(RECORDS FOR PROCESSING Opens)

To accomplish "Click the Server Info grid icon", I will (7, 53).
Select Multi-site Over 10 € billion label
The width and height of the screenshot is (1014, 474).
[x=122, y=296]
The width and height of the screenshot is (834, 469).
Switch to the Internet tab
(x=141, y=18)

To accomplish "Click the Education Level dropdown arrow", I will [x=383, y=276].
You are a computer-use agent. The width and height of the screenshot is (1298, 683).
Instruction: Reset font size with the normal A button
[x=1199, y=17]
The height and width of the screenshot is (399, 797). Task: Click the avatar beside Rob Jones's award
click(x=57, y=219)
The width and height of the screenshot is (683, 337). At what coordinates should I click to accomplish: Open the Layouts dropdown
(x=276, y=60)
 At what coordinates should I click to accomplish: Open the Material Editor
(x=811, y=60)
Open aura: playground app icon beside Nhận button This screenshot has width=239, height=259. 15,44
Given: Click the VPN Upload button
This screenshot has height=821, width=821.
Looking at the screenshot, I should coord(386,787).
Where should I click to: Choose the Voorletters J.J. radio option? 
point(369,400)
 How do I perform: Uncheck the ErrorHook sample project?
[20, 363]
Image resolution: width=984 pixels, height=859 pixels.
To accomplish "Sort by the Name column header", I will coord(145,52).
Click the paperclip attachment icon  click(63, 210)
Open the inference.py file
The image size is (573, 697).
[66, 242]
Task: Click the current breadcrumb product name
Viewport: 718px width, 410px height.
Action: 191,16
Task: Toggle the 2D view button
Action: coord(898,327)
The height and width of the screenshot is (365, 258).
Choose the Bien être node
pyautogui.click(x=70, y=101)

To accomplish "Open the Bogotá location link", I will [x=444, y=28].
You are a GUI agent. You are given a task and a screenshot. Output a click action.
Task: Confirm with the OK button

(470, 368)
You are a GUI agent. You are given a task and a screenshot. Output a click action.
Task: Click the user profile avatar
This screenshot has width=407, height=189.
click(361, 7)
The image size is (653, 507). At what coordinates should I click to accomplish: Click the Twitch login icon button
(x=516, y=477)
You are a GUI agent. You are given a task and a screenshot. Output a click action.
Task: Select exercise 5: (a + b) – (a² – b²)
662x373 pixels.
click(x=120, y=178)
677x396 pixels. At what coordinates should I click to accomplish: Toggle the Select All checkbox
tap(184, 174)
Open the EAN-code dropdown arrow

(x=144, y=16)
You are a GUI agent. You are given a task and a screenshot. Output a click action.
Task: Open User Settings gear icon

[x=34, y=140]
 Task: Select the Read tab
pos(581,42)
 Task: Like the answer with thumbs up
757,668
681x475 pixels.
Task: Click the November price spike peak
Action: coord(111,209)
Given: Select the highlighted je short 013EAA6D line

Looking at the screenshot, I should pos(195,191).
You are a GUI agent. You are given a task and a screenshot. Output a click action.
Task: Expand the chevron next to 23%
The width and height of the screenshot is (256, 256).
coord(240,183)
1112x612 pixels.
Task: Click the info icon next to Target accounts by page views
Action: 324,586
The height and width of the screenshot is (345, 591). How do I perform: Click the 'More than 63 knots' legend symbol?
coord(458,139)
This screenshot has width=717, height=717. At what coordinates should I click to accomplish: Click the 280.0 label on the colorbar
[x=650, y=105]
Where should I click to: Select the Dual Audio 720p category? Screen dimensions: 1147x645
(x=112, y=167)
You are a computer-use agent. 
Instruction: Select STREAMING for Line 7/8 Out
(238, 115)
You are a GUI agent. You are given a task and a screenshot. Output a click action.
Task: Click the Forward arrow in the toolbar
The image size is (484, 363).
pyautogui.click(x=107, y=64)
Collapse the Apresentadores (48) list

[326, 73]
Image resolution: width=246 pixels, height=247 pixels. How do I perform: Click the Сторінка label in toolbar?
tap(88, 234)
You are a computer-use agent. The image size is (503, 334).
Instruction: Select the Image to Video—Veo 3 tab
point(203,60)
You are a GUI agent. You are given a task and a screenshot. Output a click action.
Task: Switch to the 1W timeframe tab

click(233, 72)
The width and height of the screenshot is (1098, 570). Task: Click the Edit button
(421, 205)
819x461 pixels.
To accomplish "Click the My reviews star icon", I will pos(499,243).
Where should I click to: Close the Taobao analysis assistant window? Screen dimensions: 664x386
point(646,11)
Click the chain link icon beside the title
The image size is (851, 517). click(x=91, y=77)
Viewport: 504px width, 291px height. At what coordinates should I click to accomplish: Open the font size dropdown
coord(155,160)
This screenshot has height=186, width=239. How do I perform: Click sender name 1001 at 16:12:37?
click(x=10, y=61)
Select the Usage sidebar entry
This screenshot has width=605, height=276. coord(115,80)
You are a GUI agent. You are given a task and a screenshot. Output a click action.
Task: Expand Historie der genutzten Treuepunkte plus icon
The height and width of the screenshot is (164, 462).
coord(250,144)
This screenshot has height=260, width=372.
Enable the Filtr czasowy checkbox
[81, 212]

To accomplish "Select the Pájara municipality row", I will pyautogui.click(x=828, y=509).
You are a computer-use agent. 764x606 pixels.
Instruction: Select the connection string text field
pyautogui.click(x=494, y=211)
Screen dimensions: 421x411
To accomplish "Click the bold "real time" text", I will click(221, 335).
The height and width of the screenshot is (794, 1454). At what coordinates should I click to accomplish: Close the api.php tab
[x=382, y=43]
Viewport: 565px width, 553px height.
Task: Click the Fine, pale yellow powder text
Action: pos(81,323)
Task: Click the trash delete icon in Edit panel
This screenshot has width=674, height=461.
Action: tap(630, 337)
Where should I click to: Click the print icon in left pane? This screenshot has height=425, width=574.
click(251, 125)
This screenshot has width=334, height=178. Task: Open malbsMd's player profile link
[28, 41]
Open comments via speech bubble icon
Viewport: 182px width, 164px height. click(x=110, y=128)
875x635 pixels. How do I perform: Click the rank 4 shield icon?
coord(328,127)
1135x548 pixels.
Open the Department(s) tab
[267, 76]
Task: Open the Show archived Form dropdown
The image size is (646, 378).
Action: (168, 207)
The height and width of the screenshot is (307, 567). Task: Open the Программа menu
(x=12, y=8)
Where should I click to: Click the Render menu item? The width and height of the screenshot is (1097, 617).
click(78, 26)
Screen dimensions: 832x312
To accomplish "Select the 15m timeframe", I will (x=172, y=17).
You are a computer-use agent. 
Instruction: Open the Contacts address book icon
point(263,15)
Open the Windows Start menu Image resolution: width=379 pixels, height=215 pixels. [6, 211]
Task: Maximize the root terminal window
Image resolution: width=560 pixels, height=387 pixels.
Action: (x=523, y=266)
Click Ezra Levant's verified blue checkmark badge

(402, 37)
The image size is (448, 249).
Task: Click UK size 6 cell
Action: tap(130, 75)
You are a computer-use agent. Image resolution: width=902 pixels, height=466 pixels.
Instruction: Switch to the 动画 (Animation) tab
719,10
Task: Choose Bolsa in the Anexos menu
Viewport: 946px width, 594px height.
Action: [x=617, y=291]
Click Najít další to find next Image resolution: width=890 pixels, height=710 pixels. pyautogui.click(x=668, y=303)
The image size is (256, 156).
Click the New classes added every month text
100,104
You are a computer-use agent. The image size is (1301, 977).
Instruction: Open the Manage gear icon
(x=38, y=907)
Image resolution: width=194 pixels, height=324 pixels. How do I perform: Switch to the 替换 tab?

(RECORDS FOR PROCESSING Closes)

PROBLEM: The full set of records must be output again exactly.

EXERCISE ANSWER:
To accomplish "Click the Server Info grid icon", I will (7, 53).
Select Multi-site Over 10 € billion label
The width and height of the screenshot is (1014, 474).
[x=122, y=296]
The width and height of the screenshot is (834, 469).
Switch to the Internet tab
(x=141, y=18)

To accomplish "Click the Education Level dropdown arrow", I will [x=383, y=276].
You are a computer-use agent. The width and height of the screenshot is (1298, 683).
Instruction: Reset font size with the normal A button
[x=1199, y=17]
The height and width of the screenshot is (399, 797). Task: Click the avatar beside Rob Jones's award
click(x=57, y=219)
The width and height of the screenshot is (683, 337). At what coordinates should I click to accomplish: Open the Layouts dropdown
(x=276, y=60)
 At what coordinates should I click to accomplish: Open the Material Editor
(x=811, y=60)
Open aura: playground app icon beside Nhận button This screenshot has width=239, height=259. 15,44
Given: Click the VPN Upload button
This screenshot has height=821, width=821.
Looking at the screenshot, I should coord(386,787).
Where should I click to: Choose the Voorletters J.J. radio option? 
point(369,400)
 How do I perform: Uncheck the ErrorHook sample project?
[20, 363]
Image resolution: width=984 pixels, height=859 pixels.
To accomplish "Sort by the Name column header", I will coord(145,52).
Click the paperclip attachment icon  click(63, 210)
Open the inference.py file
The image size is (573, 697).
[66, 242]
Task: Click the current breadcrumb product name
Viewport: 718px width, 410px height.
Action: 191,16
Task: Toggle the 2D view button
Action: coord(898,327)
The height and width of the screenshot is (365, 258).
Choose the Bien être node
pyautogui.click(x=70, y=101)

To accomplish "Open the Bogotá location link", I will [x=444, y=28].
You are a GUI agent. You are given a task and a screenshot. Output a click action.
Task: Confirm with the OK button

(470, 368)
You are a GUI agent. You are given a task and a screenshot. Output a click action.
Task: Click the user profile avatar
This screenshot has width=407, height=189.
click(361, 7)
The image size is (653, 507). At what coordinates should I click to accomplish: Click the Twitch login icon button
(x=516, y=477)
You are a GUI agent. You are given a task and a screenshot. Output a click action.
Task: Select exercise 5: (a + b) – (a² – b²)
662x373 pixels.
click(x=120, y=178)
677x396 pixels. At what coordinates should I click to accomplish: Toggle the Select All checkbox
tap(184, 174)
Open the EAN-code dropdown arrow

(x=144, y=16)
You are a GUI agent. You are given a task and a screenshot. Output a click action.
Task: Open User Settings gear icon

[x=34, y=140]
 Task: Select the Read tab
pos(581,42)
 Task: Like the answer with thumbs up
757,668
681x475 pixels.
Task: Click the November price spike peak
Action: coord(111,209)
Given: Select the highlighted je short 013EAA6D line

Looking at the screenshot, I should pos(195,191).
You are a GUI agent. You are given a task and a screenshot. Output a click action.
Task: Expand the chevron next to 23%
The width and height of the screenshot is (256, 256).
coord(240,183)
1112x612 pixels.
Task: Click the info icon next to Target accounts by page views
Action: 324,586
The height and width of the screenshot is (345, 591). How do I perform: Click the 'More than 63 knots' legend symbol?
coord(458,139)
This screenshot has width=717, height=717. At what coordinates should I click to accomplish: Click the 280.0 label on the colorbar
[x=650, y=105]
Where should I click to: Select the Dual Audio 720p category? Screen dimensions: 1147x645
(x=112, y=167)
You are a computer-use agent. 
Instruction: Select STREAMING for Line 7/8 Out
(238, 115)
You are a GUI agent. You are given a task and a screenshot. Output a click action.
Task: Click the Forward arrow in the toolbar
The image size is (484, 363).
pyautogui.click(x=107, y=64)
Collapse the Apresentadores (48) list

[326, 73]
Image resolution: width=246 pixels, height=247 pixels. How do I perform: Click the Сторінка label in toolbar?
tap(88, 234)
You are a computer-use agent. The image size is (503, 334).
Instruction: Select the Image to Video—Veo 3 tab
point(203,60)
You are a GUI agent. You are given a task and a screenshot. Output a click action.
Task: Switch to the 1W timeframe tab

click(233, 72)
The width and height of the screenshot is (1098, 570). Task: Click the Edit button
(421, 205)
819x461 pixels.
To accomplish "Click the My reviews star icon", I will pos(499,243).
Where should I click to: Close the Taobao analysis assistant window? Screen dimensions: 664x386
point(646,11)
Click the chain link icon beside the title
The image size is (851, 517). click(x=91, y=77)
Viewport: 504px width, 291px height. At what coordinates should I click to accomplish: Open the font size dropdown
coord(155,160)
This screenshot has height=186, width=239. How do I perform: Click sender name 1001 at 16:12:37?
click(x=10, y=61)
Select the Usage sidebar entry
This screenshot has width=605, height=276. coord(115,80)
You are a GUI agent. You are given a task and a screenshot. Output a click action.
Task: Expand Historie der genutzten Treuepunkte plus icon
The height and width of the screenshot is (164, 462).
coord(250,144)
This screenshot has height=260, width=372.
Enable the Filtr czasowy checkbox
[81, 212]

To accomplish "Select the Pájara municipality row", I will pyautogui.click(x=828, y=509).
You are a computer-use agent. 764x606 pixels.
Instruction: Select the connection string text field
pyautogui.click(x=494, y=211)
Screen dimensions: 421x411
To accomplish "Click the bold "real time" text", I will click(221, 335).
The height and width of the screenshot is (794, 1454). At what coordinates should I click to accomplish: Close the api.php tab
[x=382, y=43]
Viewport: 565px width, 553px height.
Task: Click the Fine, pale yellow powder text
Action: pos(81,323)
Task: Click the trash delete icon in Edit panel
This screenshot has width=674, height=461.
Action: tap(630, 337)
Where should I click to: Click the print icon in left pane? This screenshot has height=425, width=574.
click(251, 125)
This screenshot has width=334, height=178. Task: Open malbsMd's player profile link
[28, 41]
Open comments via speech bubble icon
Viewport: 182px width, 164px height. click(x=110, y=128)
875x635 pixels. How do I perform: Click the rank 4 shield icon?
coord(328,127)
1135x548 pixels.
Open the Department(s) tab
[267, 76]
Task: Open the Show archived Form dropdown
The image size is (646, 378).
Action: (168, 207)
The height and width of the screenshot is (307, 567). Task: Open the Программа menu
(x=12, y=8)
Where should I click to: Click the Render menu item? The width and height of the screenshot is (1097, 617).
click(78, 26)
Screen dimensions: 832x312
To accomplish "Select the 15m timeframe", I will (x=172, y=17).
You are a computer-use agent. 
Instruction: Open the Contacts address book icon
point(263,15)
Open the Windows Start menu Image resolution: width=379 pixels, height=215 pixels. [6, 211]
Task: Maximize the root terminal window
Image resolution: width=560 pixels, height=387 pixels.
Action: (x=523, y=266)
Click Ezra Levant's verified blue checkmark badge

(402, 37)
The image size is (448, 249).
Task: Click UK size 6 cell
Action: tap(130, 75)
You are a computer-use agent. Image resolution: width=902 pixels, height=466 pixels.
Instruction: Switch to the 动画 (Animation) tab
719,10
Task: Choose Bolsa in the Anexos menu
Viewport: 946px width, 594px height.
Action: [x=617, y=291]
Click Najít další to find next Image resolution: width=890 pixels, height=710 pixels. pyautogui.click(x=668, y=303)
The image size is (256, 156).
Click the New classes added every month text
100,104
You are a computer-use agent. The image size is (1301, 977).
Instruction: Open the Manage gear icon
(x=38, y=907)
Image resolution: width=194 pixels, height=324 pixels. How do I perform: Switch to the 替换 tab?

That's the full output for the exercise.